● Written instruction A
Decide whether each statement agrees with the green-room report, giving yes or no plus the deciding words of the report quoted verbatim: (i) Garrett told the caller he had nothing to apologize for; (ii) the call Garrett received came from Fox News executives; (iii) Garrett said he would see the callers in May.
Start of Source text
Reporting From Inside the Fox News Green Room by Melanie Morgan:

“As I was waiting to go on-the-air, Major Garrett of Fox News was on stand-by to do further reporting on his excellent interview with BHO in which he simply asked a number of questions like: “Did Reverand Wright marry you? Did Reverand Wright baptize your children? How often did you attend church? Did you donate money to the church?”
After that segment aired, Major Garrett’s phone started buzzing. He recieved a call from Obama’s campaign, and they were REAMING him over the report. From his end, I heard Garrett say “I have nothing to apologize for.”
He repeated that several times, and he amplified by saying that he was merely asking questions that everyone wanted answers to.
That did NOT satisfy Obama’s people, and Garrett flushed a couple of times while responding to the invective thrown his way.
He finally ended the conversation by saying ‘I’ll see you guys in April after I go home and visit my three children who barely know their father anymore.”
End of Source text
Start of Records shown
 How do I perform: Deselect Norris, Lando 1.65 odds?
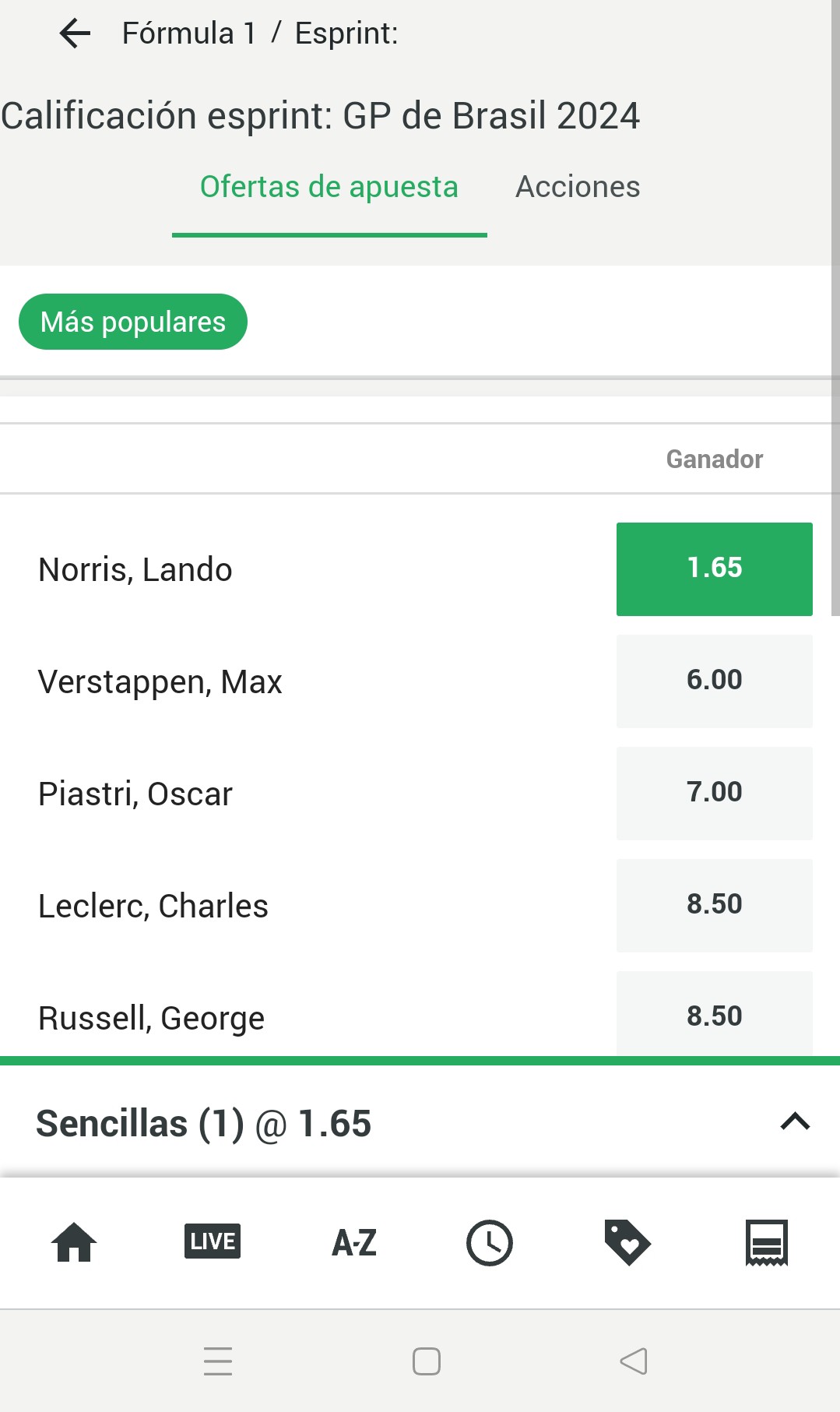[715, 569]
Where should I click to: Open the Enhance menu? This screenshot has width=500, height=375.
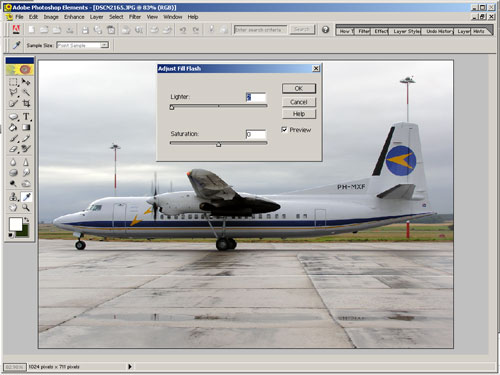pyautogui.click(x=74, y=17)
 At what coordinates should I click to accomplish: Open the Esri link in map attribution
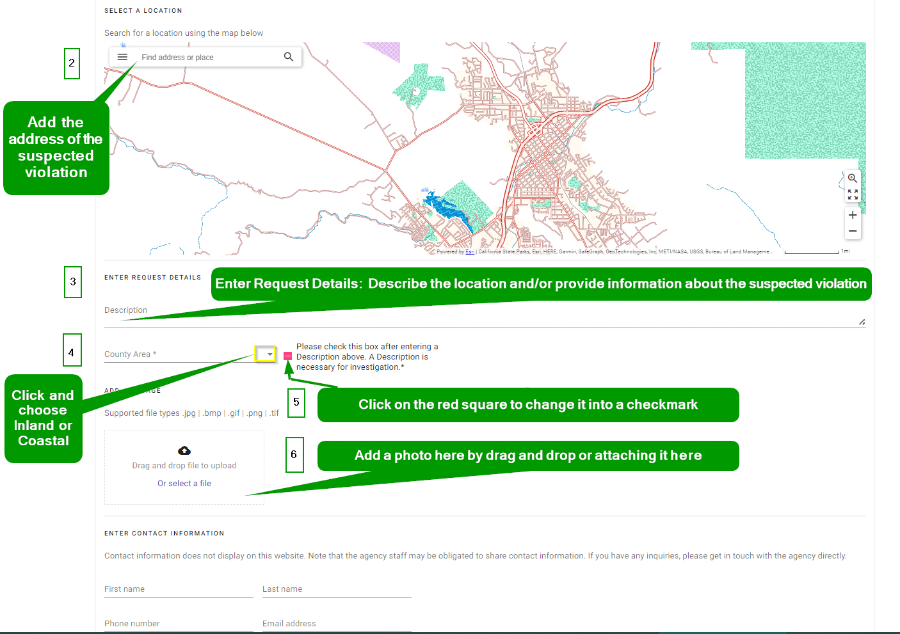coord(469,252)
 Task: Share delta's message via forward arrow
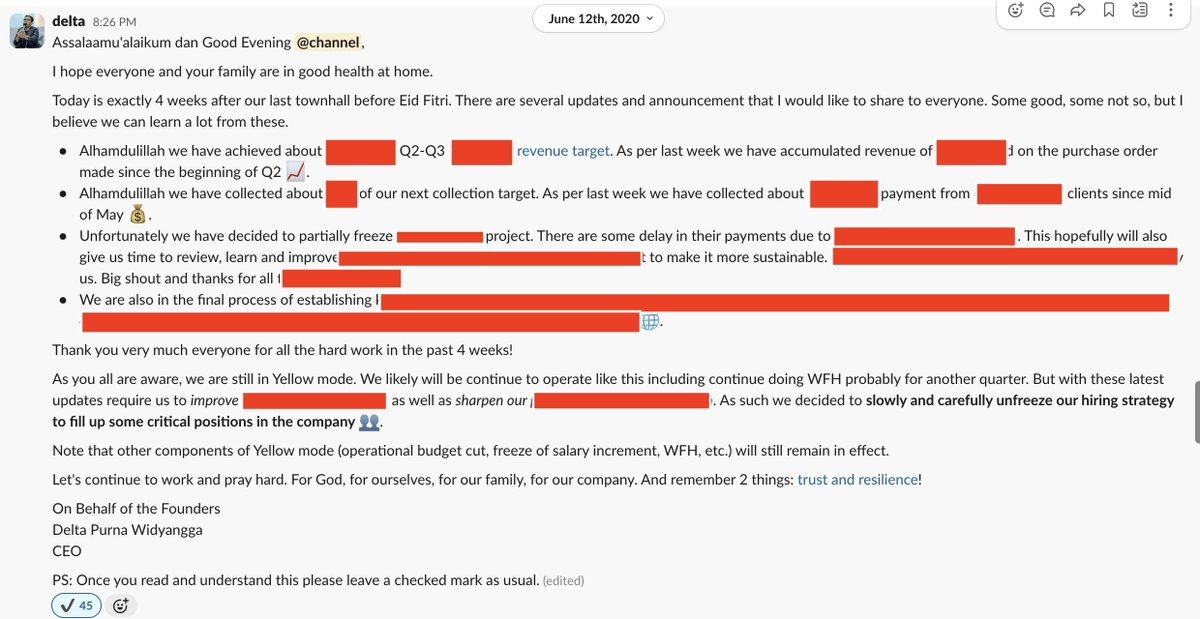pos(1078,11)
End of Records shown
● Written instruction B
Please set out all the rows as a numbered list with no blank lines, and leave the pictures out.

● Written solution A
(i) Yes: "I have nothing to apologize for."
(ii) No: "He recieved a call from Obama’s campaign"
(iii) No: "I’ll see you guys in April"

● Written solution B
1.  How do I perform: Deselect Norris, Lando 1.65 odds?
2. [715, 569]
3. Where should I click to: Open the Enhance menu? This screenshot has width=500, height=375.
4. pyautogui.click(x=74, y=17)
5.  At what coordinates should I click to accomplish: Open the Esri link in map attribution
6. coord(469,252)
7.  Task: Share delta's message via forward arrow
8. pos(1078,11)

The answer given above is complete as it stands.